AI Governance
What it is and why it matters
AI governance is a system of rules, processes and cultural frameworks that guide how artificial intelligence (AI) is built and used. It ensures that AI is safe, fair and reliable. Governance helps prevent bias, protect data, promote trust and meet legal standards.
History of AI governance
Formal frameworks for AI governance emerged from Europe in 2018, where strong data protection laws like the General Data Protection Regulation (GDPR) shaped cautious approaches. Singapore also launched its Model AI Governance Framework early on, emphasizing explainability and human oversight.
North America, by contrast, prioritized innovation, often lagging in formal regulation but leading in enterprise adoption.
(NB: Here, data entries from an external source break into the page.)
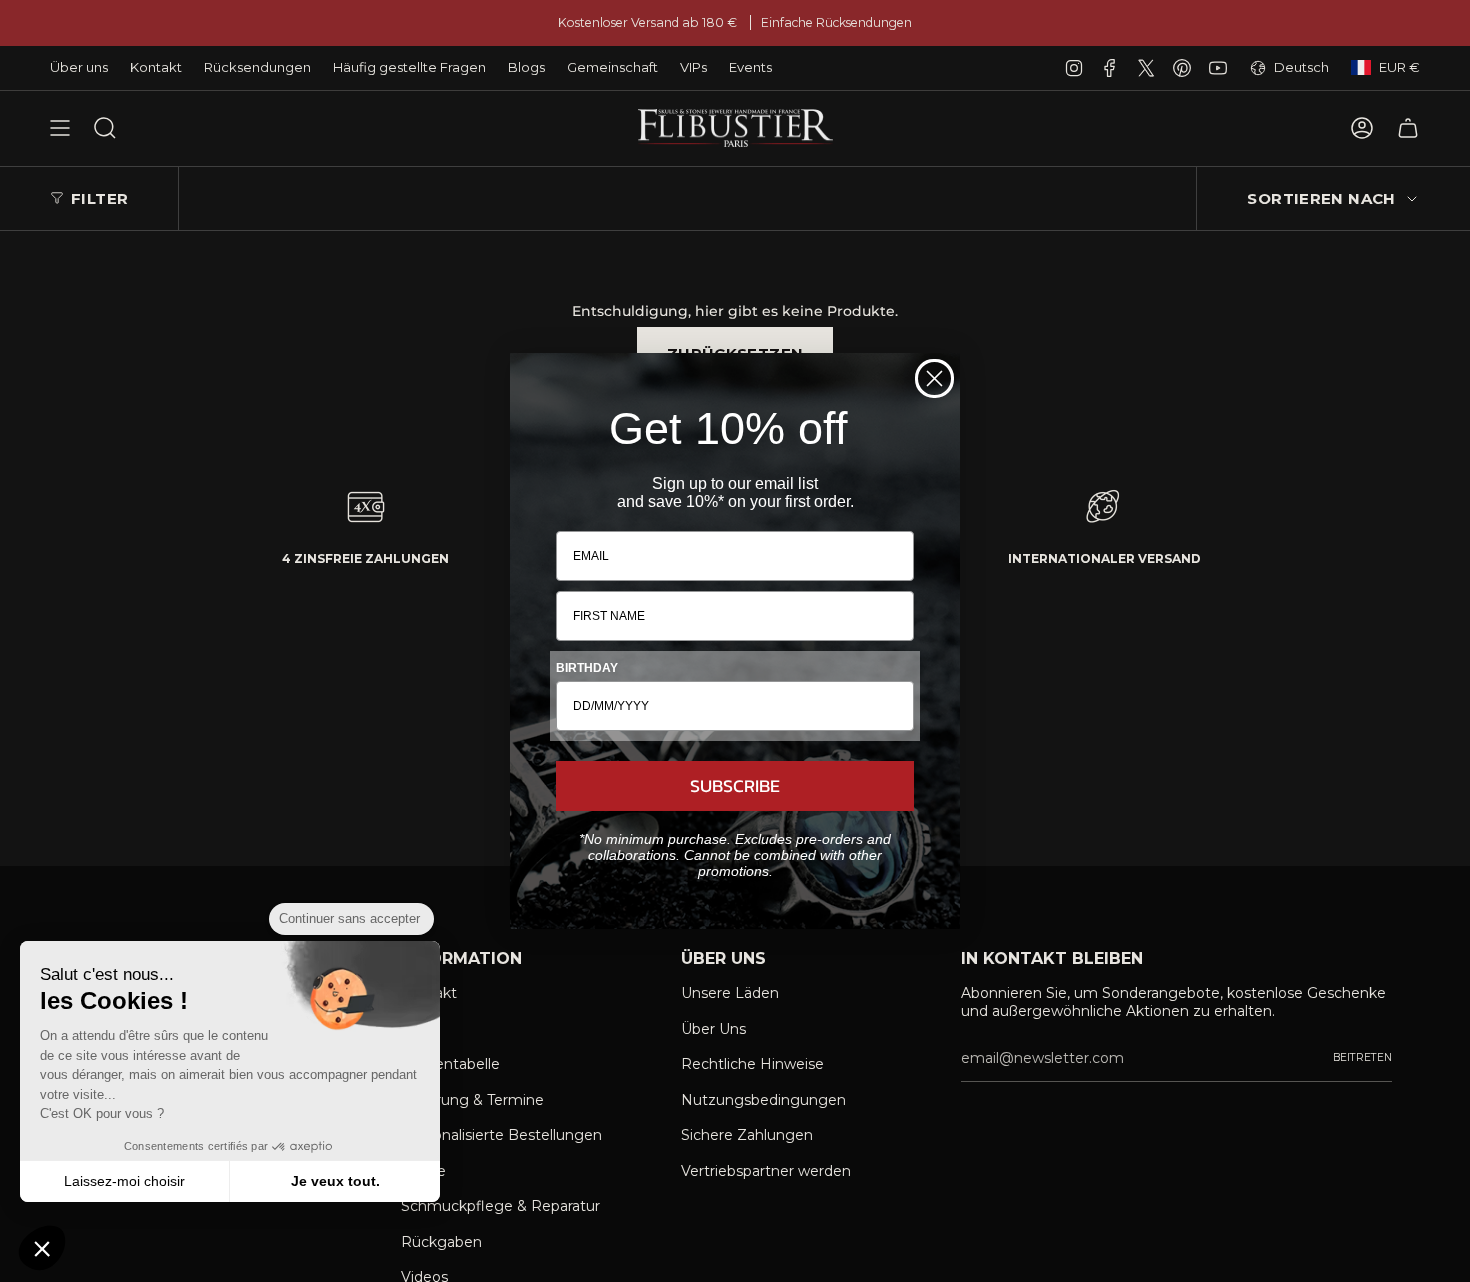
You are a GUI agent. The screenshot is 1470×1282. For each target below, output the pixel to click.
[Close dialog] (934, 378)
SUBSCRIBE (735, 785)
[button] (42, 1248)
In 2024, the EU AI Act marked a turning point, introducing tiered risk classifications and mandatory transparency. Meanwhile, countries like South Korea and Canada developed localized laws and the US issued executive orders to guide federal AI use.
International bodies like the World Bank and OECD have pushed for harmonized standards, recognizing that cross-border AI systems need shared rules. Yet challenges remain. This is especially true for enforcement and interoperability, and when accounting for cultural differences that define fairness and accountability parameters for AI ethics.
In response, global enterprises are adapting. They’re building governance frameworks that align with multiple jurisdictions, using tools to help them monitor compliance and anticipate regulatory shifts. The goal is not just to follow the law, but to lead responsibly in a complex and evolving landscape.
AI governance in today’s world
AI governance is a framework that ensures AI is used responsibly and ethically. It helps organizations manage risks and protect user data. Explore more resources.
How does AI governance relate to trust in AI?
Having confidence that an AI system will perform its intended function accurately, securely and ethically without causing unintended harm is what trust in AI means. In this explainer video, Manisha Khanna discusses the current trust dilemma facing global organizations and emphasizes the need for a solid AI foundation. That foundation includes modern data management approaches that strengthen trust and empower successful implementation, with proven ROI.
How are industries using AI governance?
We are at a pivotal moment in the evolution of artificial intelligence. No longer considered a new technology, organizations in every industry have implemented powerful AI solutions to manage risk, fight fraud, predict supply chain shortages, model complex production processes – and more.
Now, in addition to these proven AI use cases, generative AI is on the scene. Suddenly, everyone in the organization has access to AI with a low barrier to entry. As the use of AI continues to proliferate, the demand for AI governance grows.
Public sector
Applying AI governance in public sector operations is essential to developing and delivering citizen services responsibly and transparently. It promotes ethical decision-making and keeps the organization aligned on safeguarding data, promoting fairness and accessibility, and maintaining public trust. AI governance also helps public sector leaders as they work to innovate within a framework of oversight that ensures appropriate accountability and disclosure.
Manufacturing
AI governance helps manufacturers ensure that AI systems are safe, ethical, compliant and aligned with business objectives. As manufacturers increasingly rely on AI to optimize operations and safety, robust oversight is essential – for regulatory compliance, risk management, data integrity and security, and explainability. Clear guidelines for AI-powered decision-making help manufacturers build trust with stakeholders and customers while accelerating innovation.
How AI governance works
AI governance works by embedding oversight, accountability and ethical safeguards into every phase of the AI life cycle – from ideation to deployment. It’s not a single framework or checklist that ensures AI is trustworthy, compliant and aligned with human values. Maintaining this type of accountability requires a dynamic system of principles, workflows and cultural norms.
At its core, AI governance is built on four interdependent pillars: culture, operations, compliance and oversight.
Most importantly: Governance is not a barrier to progress. Research shows that organizations with mature governance practices report higher ROI and faster innovation cycles. They’re able to adopt new technologies with confidence, attract top AI talent and build trust with customers and regulators.
AI governance works when it’s treated as a strategic advantage, not a compliance burden. It’s a living system that evolves in relation to technologies, organizations and the world around it.